» **Given text**
At Princeton School in northeast Edmonton, 16 Kindergarten students were given the gift of early education, thanks to a new full-day Kindergarten program funded by the Edmonton Oilers Community Foundation (EOCF).

“Today the Edmonton Oilers Community Foundation announced funding for full-day Kindergarten here at Princeton School,” said Natalie Minckler, EOCF Executive Director. “It’s actually the second Kindergarten program that the Oilers Foundation is funding and we couldn’t be more delighted or proud to celebrate with teachers, parents and the entire school population.”

Parents, teachers and members of the public school system were greeted by orange and blue decorations adorning the walls and hand-painted hockey sticks on Thursday morning, as they joined in a celebration of literacy at Princeton. Scattered among the speeches were two musical performances – an original piece about full-day learning, performed by the Kindergarten class, and The Hockey Song by Stompin’ Tom Connors, performed by the Grade 3 and 4 classes.

“As a father, I’ve seen the benefits of early learning and just how much children develop at this age; their learning is exponential,” said Dean Hess, Principal of Princeton School. “This contribution means our littlest kids will be able to come to Kindergarten for a full day and get some basic literacy, numeracy and social skills, and be able to have a great start for their education.”

“We know the difference full-day Kindergarten makes for children who live in socially vulnerable communities,” added Sandra Woitas, Edmonton Public Schools Foundation Director. “The investment the Oilers have made means that almost 20 of these little bean sprouts are going to have a real opportunity to get ready for life and be ready for the formal curriculum of Grade 1.”

» **Extracted material**
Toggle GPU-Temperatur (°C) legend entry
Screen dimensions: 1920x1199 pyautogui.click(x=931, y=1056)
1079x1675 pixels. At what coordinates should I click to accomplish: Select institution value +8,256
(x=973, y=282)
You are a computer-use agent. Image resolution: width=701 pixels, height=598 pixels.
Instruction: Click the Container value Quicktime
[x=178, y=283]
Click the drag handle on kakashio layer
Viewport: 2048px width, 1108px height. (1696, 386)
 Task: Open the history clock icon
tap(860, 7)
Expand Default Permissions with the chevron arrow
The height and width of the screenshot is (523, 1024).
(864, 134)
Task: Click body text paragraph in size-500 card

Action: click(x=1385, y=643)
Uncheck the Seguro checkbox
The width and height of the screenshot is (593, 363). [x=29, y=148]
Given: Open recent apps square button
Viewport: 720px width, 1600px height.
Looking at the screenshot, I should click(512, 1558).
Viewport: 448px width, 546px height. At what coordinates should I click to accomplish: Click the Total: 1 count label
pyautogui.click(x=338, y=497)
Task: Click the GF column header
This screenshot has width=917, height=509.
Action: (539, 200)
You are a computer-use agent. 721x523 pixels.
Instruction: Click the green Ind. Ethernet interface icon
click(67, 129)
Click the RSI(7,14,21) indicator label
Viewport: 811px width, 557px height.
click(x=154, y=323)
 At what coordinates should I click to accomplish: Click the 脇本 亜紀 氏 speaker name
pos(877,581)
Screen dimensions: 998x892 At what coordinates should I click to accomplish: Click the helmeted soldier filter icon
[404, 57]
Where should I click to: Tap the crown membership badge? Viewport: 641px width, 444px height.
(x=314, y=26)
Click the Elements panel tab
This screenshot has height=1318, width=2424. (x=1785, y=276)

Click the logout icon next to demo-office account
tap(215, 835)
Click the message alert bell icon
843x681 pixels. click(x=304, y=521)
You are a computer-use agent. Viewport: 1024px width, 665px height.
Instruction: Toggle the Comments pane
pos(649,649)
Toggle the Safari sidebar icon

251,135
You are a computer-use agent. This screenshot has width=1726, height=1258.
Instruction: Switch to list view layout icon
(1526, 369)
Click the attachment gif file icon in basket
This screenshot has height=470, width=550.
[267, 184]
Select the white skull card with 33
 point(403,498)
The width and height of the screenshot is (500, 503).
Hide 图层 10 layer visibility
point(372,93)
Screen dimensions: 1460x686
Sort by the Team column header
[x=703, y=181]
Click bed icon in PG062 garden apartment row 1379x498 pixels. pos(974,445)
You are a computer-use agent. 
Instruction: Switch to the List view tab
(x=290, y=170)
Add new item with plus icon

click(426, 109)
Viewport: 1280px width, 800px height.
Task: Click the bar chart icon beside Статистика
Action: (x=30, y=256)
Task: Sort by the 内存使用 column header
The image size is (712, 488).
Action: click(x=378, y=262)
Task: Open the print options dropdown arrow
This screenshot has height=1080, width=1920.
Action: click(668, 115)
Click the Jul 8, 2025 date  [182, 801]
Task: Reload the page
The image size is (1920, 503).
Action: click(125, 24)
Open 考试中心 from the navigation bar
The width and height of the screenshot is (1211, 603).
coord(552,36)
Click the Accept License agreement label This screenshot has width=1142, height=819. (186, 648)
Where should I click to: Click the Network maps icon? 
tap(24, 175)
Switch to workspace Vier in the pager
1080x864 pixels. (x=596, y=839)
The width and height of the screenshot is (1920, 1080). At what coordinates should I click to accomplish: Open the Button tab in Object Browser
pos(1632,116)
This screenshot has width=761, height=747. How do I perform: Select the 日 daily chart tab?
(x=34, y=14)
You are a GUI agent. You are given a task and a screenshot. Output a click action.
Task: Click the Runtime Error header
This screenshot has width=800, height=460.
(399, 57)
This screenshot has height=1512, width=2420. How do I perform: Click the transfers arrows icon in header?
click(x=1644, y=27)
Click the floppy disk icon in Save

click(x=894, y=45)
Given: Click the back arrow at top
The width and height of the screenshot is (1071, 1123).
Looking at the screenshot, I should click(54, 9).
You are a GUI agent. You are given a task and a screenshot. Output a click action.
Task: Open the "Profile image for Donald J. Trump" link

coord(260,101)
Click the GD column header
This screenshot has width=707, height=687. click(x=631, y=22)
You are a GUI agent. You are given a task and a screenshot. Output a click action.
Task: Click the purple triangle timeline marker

» **Required work**
In the article on the Kindergarten funding, change "16" to "sixteen" and write out the passage from "At Princeton School in" to "Community Foundation (EOCF).". The lines were taken from a different source than the text.

» **Written solution**
At Princeton School in northeast Edmonton, sixteen Kindergarten students were given the gift of early education, thanks to a new full-day Kindergarten program funded by the Edmonton Oilers Community Foundation (EOCF).